Für fertig ausgebildete Fachärzt*innen für Allgemeinmedizin gibt es zwei Alternativen, wie sie ihren Beruf in einer Hausarztpraxis ausüben können. Auf der einen Seite steht die Niederlassung in einer eigenen Praxis, Gemeinschaftspraxis oder Praxisgemeinschaft. Auf der anderen Seite besteht die Möglichkeit als angestellte Fachärzt*in in einer Hausarztpraxis zu arbeiten. Hier gibt es auch verschiedene Möglichkeiten: auf einem KV-Sitz angestellt zu sein oder als „Entlastungsassistent*in“ oder „Sicherstellungsassistent*in“.
Für viele junge Kolleg*innen ist eine Teilzeitarbeit attraktiv, entweder weil sie Familie haben oder weil sie noch eine andere Tätigkeit ausüben möchten, beispielsweise in Forschung und Lehre. Auch sind viele von den vielen Erzählungen von Regressen, Bürokratismus und stressiger Praxisverwaltung zunächst von einer Niederlassung abgeschreckt und möchten sich erst einmal als Angestellte ein Bild vom Praxisalltag machen. Deswegen besteht eine relativ hohe Nachfrage nach Stellen für angestellte Fachärzt*innen.

- IHRE AUFGABE: Fassen Sie den Absatz aus dem Text zu Berufswegen in der Hausarztpraxis, der mit „Für viele junge Kolleg*innen“ beginnt, als kurze Liste zusammen und behalten Sie dabei seine Hauptaussagen bei. Stützen Sie sich ausschließlich auf den Text zu Berufswegen in der Hausarztpraxis.

- BEREITGESTELLTE DATEN:

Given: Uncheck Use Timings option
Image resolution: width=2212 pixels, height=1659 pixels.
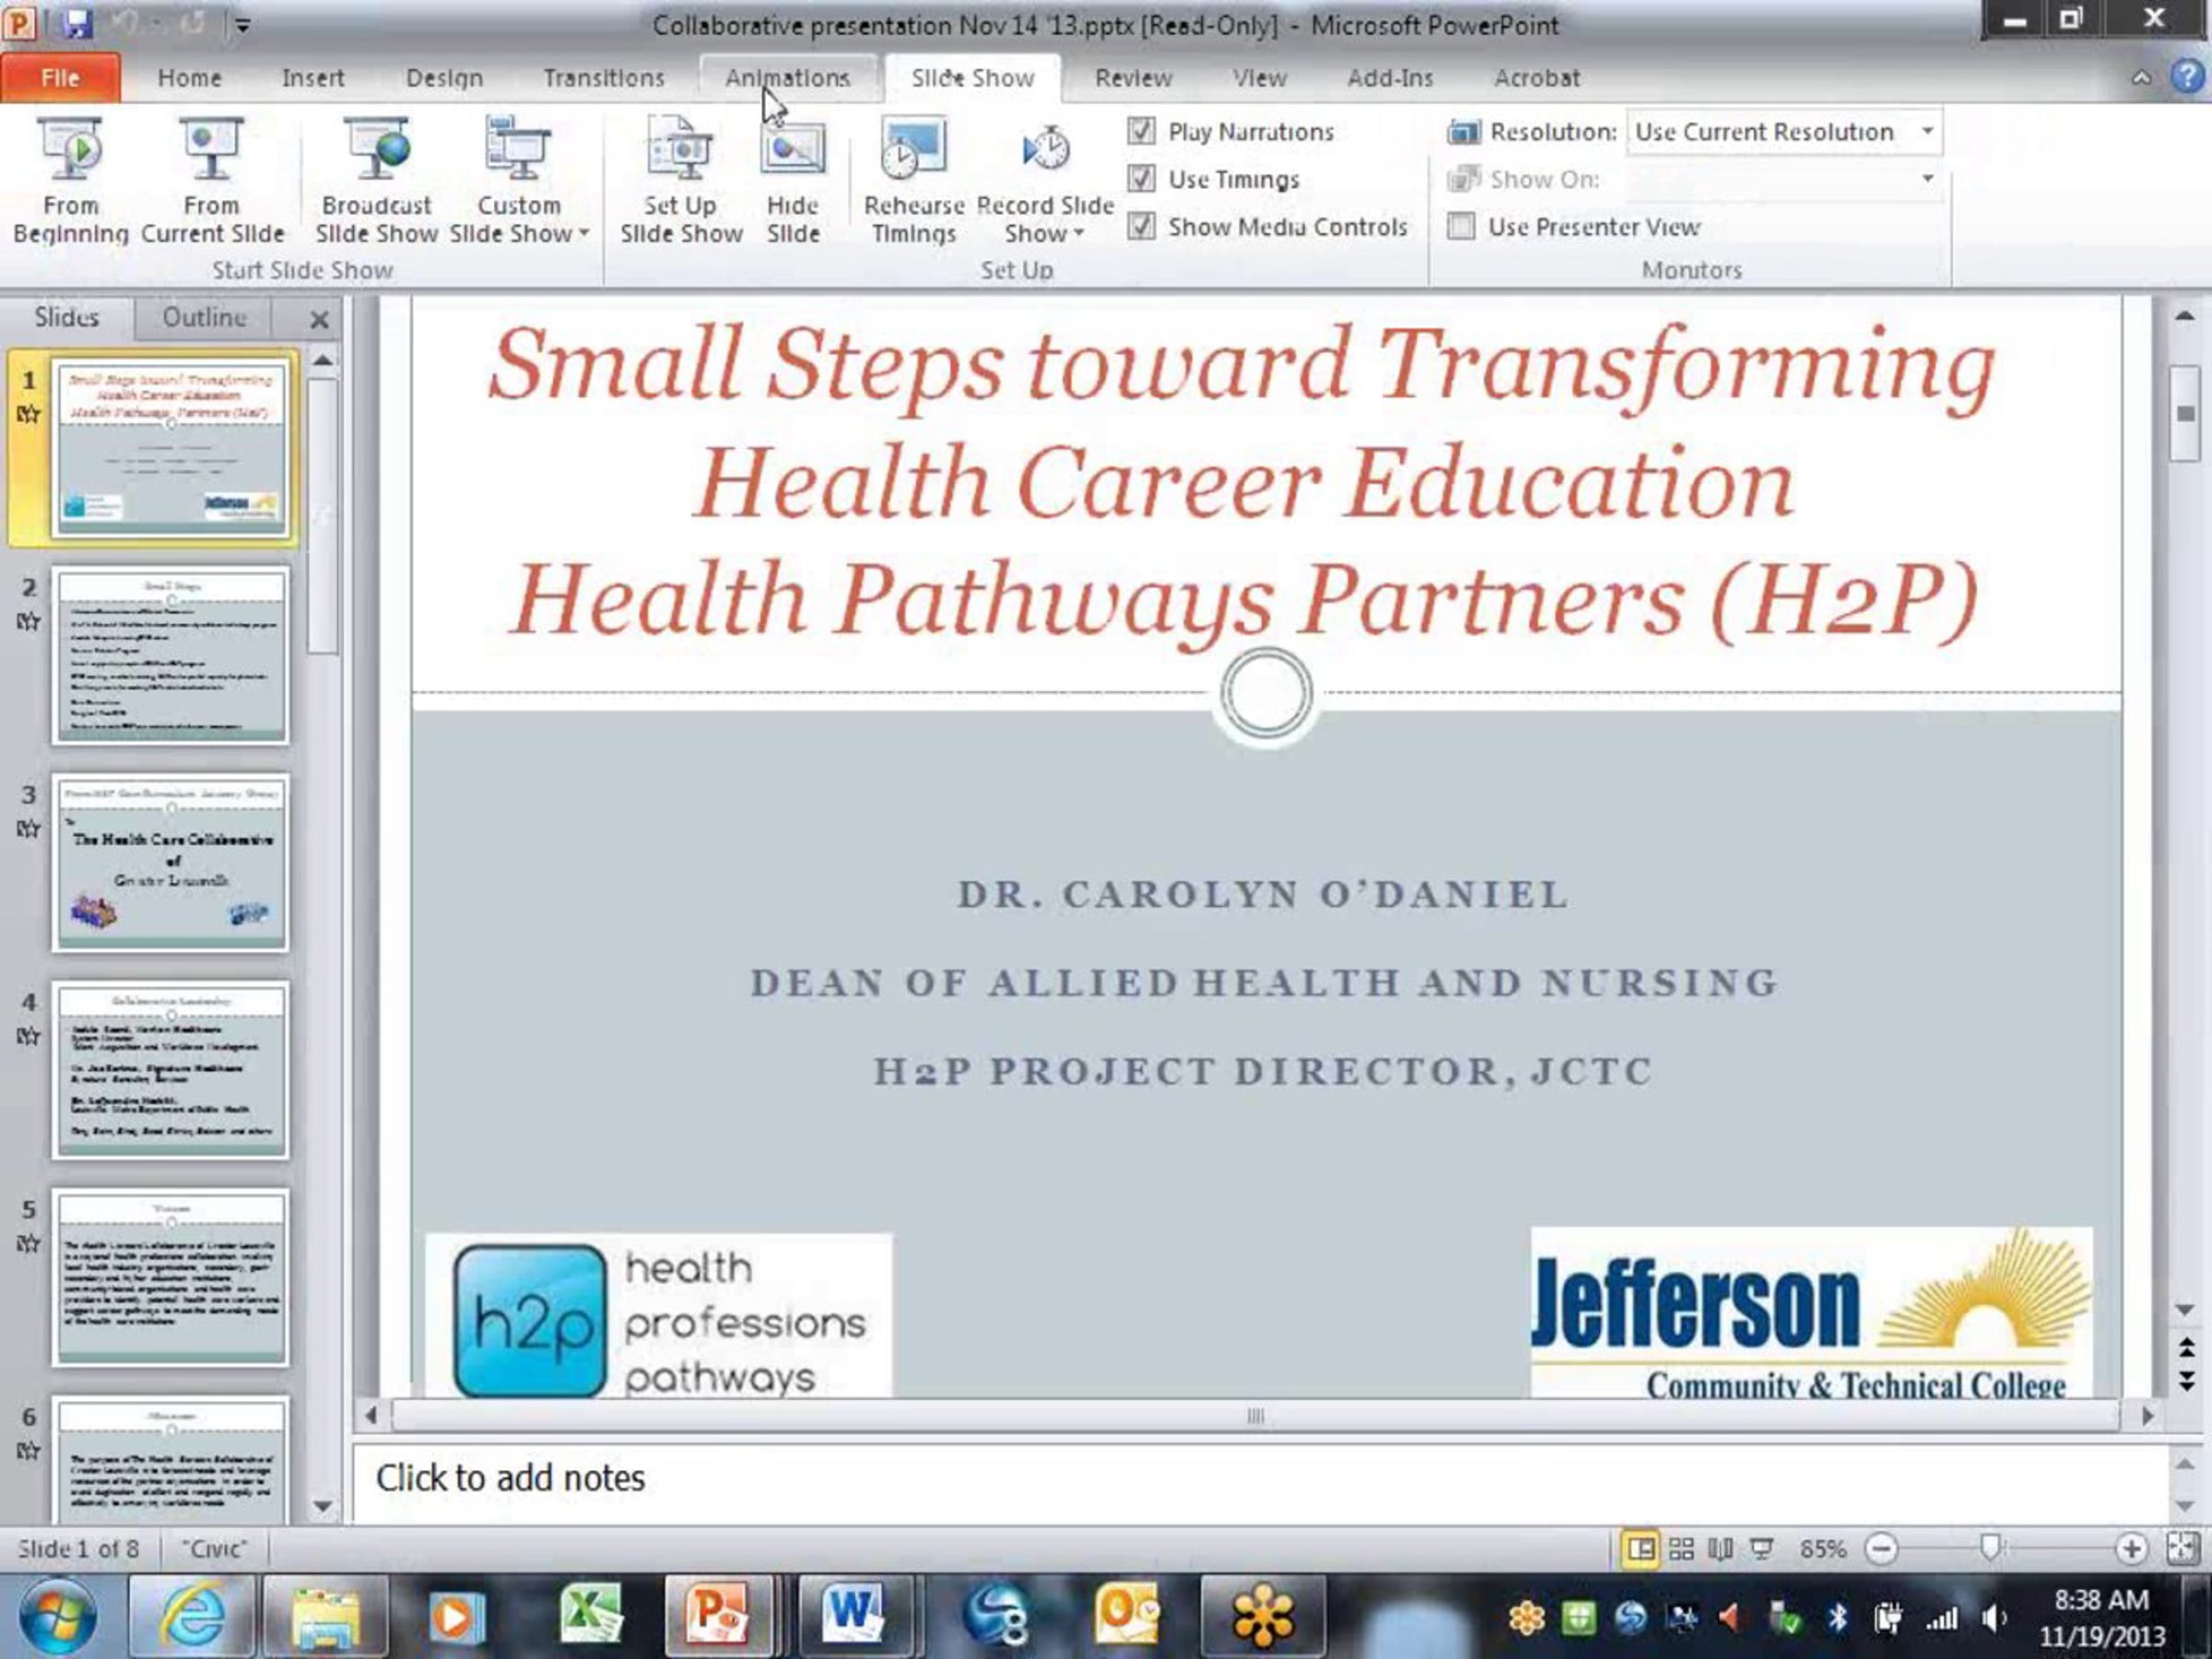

- ERGEBNIS DER AUFGABE:
- Viele junge Kolleg*innen finden Teilzeitarbeit attraktiv, etwa wegen ihrer Familie oder wegen einer weiteren Tätigkeit, zum Beispiel in Forschung und Lehre.
- Erzählungen über Regresse, Bürokratismus und stressige Praxisverwaltung schrecken viele zunächst von einer Niederlassung ab. Sie möchten den Praxisalltag erst als Angestellte kennenlernen.
- Deshalb ist die Nachfrage nach Stellen für angestellte Fachärzt*innen relativ hoch.